A series of regulatory measures on the provision of security by listed companies has been issued across the industry, and judicial practice has also shifted towards placing greater emphasis on protecting the interests of listed companies and their small and medium retail investors, elevating the importance of the verification of publicly available information by financial institutions to a greater height.
This article sifts through the latest regulatory provisions on, and certain judicial cases involving, the disclosure by listed companies of security provided to third parties, analyses the legal risks and offers practical control measures to financial institutions, which are often the creditors in these provisions of security.
ENHANCED REGULATION
On 5 October 2020, the State Council issued the Opinions on Further Improving the Quality of Listed Companies, proposing to “stringently deal with the issues of fund misappropriation and illegal provision of security … [and] determine in accordance with laws and regulations that listed companies do not bear security liability under illegal security contracts”. The opinions state that such entities as the CSRC, the Supreme People’s Court (SPC) and provincial-level people’s governments are responsible for implementation.
The unlawful provision of security by listed companies had become an issue urgently requiring resolution by judicial adjudication as the “last line of defence”.

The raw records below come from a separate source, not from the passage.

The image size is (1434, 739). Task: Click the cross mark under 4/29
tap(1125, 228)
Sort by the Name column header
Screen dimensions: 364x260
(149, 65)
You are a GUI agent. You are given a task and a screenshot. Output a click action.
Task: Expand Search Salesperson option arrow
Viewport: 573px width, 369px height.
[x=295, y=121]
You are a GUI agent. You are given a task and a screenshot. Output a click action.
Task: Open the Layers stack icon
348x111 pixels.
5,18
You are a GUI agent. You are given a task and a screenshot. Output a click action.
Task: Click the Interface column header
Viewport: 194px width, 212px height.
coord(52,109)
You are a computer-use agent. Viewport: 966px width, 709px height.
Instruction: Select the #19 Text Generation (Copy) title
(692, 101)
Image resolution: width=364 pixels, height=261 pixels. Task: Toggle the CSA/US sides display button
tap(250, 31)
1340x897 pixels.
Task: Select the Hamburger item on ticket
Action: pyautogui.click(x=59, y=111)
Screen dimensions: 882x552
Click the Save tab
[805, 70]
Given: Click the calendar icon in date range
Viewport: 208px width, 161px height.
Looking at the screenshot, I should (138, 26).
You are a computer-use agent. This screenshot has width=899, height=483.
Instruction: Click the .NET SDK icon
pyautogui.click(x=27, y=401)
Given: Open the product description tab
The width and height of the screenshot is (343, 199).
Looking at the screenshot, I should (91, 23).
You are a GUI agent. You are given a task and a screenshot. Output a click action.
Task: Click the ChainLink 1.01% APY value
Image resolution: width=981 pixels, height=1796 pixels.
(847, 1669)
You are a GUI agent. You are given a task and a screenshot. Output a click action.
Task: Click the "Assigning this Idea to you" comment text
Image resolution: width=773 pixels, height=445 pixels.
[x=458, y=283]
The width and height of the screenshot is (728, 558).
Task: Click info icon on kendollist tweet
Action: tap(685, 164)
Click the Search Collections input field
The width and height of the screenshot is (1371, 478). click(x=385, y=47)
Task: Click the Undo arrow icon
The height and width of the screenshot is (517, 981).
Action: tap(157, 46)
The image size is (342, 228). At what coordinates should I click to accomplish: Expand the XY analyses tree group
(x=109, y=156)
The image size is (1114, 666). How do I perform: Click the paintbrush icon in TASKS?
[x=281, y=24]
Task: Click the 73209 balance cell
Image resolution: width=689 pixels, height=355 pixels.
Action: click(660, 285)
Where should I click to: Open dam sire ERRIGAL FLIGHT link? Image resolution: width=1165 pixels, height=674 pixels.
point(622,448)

On 28 January 2022, the CSRC together with the Ministry of Public Security, the State-Owned Assets Supervision and Administration Commission of the State Council, and the China Banking and Insurance Regulatory Commission issued the Regulatory Guidelines for Listed Companies, No. 8: Regulatory Requirements for the Fund Transactions of, and the Security Provided for Third Parties by, Listed Companies.
These guidelines, together with the latest Stock Listing Rules and Self-Regulation Guidelines of the Beijing, Shanghai and Shenzhen stock exchanges, strengthen the disclosure by listed companies of security provided for third parties. More specifically, they include the following directives.
Making the requirements for the disclosure by listed companies of security provided for third parties more detailed.
Where a listed company submits the annual limit on the security to be provided for its subsidiaries to its shareholders’ general meeting for consideration and centralised approval and authorisation, regulations set out further requirements in respect of continuous disclosure when security liability has actually arisen or revision of the limit occurs, including disclosure of the basic particulars of the specific security, the balance of the security and other key information.
Continuous disclosure has resolved the issue of the difficulty creditors face in comprehensively securing information on the actual security liability that a listed company and its majority-owned subsidiaries are required to bear, but they remain unable to determine whether a certain item of security remains within the total security limit.
Expressly specifying the requirements for the disclosure by the majority-owned subsidiaries of a listed company of security provided for third parties.
Pursuant to article 9 of the Interpretations on the Application of the Security System in the Civil Code, there are three types of entities that are required to announce and disclose security provided for third parties: listed companies; majority-owned subsidiaries disclosed by a listed company; and companies with stock traded on other national securities exchanges approved by the State Council.